→ What you are asked to do
In the listing below, find each line with the string "settings" and return it.
━━━━
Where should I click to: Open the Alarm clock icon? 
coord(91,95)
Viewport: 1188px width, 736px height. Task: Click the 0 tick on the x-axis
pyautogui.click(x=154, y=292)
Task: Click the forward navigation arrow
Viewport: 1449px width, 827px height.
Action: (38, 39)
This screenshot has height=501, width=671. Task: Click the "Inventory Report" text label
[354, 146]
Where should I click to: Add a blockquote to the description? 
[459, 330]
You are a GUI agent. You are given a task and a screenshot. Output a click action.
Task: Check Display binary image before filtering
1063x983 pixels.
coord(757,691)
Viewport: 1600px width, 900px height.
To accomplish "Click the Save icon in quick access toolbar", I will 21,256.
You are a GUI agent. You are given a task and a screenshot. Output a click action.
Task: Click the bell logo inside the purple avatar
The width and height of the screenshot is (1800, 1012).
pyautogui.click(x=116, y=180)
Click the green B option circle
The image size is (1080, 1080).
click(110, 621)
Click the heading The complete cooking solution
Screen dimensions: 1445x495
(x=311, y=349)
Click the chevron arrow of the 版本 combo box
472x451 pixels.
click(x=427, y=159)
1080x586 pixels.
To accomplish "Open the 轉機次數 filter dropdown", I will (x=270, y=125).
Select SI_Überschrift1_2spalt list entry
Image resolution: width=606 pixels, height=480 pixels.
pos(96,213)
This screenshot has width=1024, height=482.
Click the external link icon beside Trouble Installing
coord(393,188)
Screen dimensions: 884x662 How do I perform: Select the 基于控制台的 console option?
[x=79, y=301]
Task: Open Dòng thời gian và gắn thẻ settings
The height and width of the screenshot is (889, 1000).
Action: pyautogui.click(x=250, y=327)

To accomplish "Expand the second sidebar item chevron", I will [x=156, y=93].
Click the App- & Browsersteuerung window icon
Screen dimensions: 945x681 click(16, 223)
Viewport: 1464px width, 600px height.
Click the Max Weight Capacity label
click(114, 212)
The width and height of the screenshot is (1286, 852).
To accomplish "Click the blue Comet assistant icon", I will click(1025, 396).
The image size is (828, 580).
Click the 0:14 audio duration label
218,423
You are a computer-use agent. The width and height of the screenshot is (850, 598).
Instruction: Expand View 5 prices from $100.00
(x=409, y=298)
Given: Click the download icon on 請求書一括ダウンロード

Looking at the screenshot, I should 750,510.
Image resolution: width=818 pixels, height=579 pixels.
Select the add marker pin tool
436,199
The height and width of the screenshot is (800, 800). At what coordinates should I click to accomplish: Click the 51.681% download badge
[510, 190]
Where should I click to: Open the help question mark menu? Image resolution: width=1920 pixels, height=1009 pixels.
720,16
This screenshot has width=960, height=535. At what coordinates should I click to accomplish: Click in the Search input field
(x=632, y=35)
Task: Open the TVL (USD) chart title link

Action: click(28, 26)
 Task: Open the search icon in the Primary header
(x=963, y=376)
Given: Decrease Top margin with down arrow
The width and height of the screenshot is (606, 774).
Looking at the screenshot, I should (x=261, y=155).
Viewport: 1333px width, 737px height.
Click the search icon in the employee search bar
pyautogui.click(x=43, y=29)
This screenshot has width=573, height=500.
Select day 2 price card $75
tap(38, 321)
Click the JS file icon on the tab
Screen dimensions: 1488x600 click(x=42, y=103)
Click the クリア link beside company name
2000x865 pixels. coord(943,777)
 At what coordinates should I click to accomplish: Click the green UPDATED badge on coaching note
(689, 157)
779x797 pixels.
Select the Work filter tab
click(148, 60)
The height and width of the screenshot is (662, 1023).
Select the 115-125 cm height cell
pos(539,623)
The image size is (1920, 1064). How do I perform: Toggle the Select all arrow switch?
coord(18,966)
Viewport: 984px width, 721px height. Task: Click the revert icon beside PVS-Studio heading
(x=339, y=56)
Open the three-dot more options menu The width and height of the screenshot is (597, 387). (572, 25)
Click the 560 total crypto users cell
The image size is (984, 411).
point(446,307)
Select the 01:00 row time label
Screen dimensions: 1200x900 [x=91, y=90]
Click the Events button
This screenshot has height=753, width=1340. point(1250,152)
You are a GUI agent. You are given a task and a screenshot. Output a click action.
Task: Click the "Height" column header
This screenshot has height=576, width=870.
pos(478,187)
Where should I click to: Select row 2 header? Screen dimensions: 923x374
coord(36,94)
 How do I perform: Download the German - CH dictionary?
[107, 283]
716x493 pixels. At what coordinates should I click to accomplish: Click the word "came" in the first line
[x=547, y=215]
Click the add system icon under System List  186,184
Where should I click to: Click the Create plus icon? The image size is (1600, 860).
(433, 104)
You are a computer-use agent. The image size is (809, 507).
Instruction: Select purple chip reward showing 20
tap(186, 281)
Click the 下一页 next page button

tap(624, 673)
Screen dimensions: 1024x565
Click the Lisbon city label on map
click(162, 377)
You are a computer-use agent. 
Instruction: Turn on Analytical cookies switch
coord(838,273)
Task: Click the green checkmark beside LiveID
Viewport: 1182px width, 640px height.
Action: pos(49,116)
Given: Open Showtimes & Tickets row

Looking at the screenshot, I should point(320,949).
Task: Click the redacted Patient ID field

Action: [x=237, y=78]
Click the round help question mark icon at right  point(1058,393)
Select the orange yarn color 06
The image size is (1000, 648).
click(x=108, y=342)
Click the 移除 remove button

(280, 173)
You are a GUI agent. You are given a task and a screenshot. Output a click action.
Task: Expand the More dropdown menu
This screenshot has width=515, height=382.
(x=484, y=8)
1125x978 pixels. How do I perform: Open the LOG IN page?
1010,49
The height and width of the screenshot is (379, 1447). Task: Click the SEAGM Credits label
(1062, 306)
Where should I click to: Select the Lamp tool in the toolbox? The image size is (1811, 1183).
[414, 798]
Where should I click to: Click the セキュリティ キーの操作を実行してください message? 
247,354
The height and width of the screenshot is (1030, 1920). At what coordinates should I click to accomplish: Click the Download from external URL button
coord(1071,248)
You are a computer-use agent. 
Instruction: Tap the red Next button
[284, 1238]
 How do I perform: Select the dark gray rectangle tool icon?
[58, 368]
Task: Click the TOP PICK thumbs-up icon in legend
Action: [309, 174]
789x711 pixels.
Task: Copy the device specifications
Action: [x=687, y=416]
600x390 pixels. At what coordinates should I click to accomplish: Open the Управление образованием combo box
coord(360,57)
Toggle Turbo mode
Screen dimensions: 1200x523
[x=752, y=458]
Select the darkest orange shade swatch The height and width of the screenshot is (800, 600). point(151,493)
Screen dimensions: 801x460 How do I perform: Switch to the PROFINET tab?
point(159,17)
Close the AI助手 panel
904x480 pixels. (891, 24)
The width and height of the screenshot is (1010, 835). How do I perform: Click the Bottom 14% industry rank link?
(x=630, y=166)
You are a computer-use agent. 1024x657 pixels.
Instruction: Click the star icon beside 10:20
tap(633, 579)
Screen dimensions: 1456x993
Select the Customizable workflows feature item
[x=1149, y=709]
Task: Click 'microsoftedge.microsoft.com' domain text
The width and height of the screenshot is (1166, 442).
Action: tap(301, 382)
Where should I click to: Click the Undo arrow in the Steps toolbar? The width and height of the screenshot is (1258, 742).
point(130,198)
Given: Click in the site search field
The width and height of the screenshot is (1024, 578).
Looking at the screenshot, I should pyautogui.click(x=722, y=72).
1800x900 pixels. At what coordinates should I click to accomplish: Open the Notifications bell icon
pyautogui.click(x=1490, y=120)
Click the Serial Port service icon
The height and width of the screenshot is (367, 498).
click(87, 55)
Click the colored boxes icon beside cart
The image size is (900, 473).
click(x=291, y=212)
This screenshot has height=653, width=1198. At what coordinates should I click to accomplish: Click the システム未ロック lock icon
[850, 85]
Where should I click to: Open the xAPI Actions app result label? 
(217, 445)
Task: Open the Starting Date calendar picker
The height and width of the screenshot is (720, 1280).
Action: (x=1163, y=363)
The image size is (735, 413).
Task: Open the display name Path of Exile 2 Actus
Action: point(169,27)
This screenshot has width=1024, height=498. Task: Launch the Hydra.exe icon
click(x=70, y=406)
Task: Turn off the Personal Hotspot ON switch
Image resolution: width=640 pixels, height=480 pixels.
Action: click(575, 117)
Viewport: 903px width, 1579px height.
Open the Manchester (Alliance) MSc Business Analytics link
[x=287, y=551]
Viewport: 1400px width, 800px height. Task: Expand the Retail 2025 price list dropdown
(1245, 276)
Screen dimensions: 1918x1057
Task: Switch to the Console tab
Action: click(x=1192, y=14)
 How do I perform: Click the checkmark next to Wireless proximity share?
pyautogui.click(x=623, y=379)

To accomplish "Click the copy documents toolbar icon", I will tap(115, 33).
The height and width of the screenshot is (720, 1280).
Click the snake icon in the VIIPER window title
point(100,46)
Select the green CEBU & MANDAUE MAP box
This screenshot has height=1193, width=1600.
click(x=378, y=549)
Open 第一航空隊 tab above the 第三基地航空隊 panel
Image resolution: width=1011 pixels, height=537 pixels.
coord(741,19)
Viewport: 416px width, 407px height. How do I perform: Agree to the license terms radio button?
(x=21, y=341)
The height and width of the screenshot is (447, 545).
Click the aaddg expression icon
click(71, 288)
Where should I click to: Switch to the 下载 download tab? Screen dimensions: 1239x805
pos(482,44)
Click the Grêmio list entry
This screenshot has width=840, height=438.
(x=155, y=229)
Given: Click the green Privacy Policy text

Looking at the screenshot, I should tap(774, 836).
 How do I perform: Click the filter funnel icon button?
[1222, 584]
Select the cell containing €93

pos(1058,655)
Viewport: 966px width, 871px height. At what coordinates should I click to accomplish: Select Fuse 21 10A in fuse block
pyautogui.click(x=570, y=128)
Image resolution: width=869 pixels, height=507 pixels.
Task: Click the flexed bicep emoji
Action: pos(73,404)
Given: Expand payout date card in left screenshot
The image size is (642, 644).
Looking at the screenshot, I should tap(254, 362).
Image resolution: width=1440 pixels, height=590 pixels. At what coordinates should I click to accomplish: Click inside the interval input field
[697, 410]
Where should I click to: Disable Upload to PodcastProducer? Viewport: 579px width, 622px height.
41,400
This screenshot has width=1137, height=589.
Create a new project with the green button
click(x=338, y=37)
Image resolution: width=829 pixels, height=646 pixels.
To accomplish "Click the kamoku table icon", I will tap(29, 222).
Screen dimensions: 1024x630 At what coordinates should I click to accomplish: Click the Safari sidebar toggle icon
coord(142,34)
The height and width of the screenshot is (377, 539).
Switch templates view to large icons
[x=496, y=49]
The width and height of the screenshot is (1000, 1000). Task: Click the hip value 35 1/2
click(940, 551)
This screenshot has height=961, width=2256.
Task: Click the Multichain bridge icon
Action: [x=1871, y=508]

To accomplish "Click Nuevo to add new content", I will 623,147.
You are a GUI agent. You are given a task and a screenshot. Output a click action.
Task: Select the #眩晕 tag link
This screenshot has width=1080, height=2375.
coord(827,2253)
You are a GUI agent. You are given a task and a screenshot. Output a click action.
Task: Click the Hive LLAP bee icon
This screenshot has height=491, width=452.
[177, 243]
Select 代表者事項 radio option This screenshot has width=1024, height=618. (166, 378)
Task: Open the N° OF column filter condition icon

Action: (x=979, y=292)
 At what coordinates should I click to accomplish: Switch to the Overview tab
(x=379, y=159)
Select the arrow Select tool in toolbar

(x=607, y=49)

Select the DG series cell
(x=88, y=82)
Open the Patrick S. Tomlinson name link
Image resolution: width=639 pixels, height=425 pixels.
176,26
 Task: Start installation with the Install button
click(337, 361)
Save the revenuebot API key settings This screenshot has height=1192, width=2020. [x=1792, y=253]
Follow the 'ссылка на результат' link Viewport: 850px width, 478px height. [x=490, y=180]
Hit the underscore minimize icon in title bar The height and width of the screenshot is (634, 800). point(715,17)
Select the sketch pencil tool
━━━━
→ Solution below
Task: Open Dòng thời gian và gắn thẻ settings
Save the revenuebot API key settings This screenshot has height=1192, width=2020. [x=1792, y=253]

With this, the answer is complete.